**About this task**
Which of the lines in the listing that follows hold "computer"? Pull each one out.

....................

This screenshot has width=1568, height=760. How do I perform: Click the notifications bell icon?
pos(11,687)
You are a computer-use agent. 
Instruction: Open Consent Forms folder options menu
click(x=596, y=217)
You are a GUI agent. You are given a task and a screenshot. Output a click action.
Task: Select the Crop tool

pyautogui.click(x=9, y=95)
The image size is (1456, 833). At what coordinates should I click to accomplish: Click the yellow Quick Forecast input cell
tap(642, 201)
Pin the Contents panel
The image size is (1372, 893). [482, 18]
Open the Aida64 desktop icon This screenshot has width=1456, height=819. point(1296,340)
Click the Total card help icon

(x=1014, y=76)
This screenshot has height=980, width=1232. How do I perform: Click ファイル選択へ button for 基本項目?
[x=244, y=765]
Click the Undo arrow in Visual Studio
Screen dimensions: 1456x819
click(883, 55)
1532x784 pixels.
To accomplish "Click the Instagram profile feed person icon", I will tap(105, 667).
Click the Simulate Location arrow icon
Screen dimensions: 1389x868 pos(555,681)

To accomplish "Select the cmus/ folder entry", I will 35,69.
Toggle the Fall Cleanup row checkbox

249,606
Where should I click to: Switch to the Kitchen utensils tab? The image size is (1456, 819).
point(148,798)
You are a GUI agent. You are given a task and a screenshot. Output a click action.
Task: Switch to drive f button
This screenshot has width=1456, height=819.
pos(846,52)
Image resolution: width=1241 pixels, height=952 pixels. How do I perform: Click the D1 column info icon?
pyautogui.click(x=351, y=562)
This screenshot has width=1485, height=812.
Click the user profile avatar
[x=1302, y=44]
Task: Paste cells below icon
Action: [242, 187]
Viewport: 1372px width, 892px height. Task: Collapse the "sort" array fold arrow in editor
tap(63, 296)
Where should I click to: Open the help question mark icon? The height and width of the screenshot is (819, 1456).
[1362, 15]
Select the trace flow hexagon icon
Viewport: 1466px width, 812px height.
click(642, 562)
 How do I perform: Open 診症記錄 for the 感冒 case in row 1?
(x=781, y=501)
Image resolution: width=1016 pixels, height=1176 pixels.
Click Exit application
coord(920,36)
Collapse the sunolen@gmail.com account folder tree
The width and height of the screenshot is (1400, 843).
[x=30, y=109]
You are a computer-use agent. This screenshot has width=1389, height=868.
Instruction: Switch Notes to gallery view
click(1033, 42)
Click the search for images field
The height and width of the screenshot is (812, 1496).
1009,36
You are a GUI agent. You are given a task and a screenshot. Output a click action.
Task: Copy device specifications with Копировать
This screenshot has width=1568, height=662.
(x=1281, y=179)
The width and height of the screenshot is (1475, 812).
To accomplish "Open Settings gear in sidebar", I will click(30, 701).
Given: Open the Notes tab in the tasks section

....................

**Answer box**
You are a computer-use agent. 
You are a computer-use agent. This screenshot has width=1389, height=868.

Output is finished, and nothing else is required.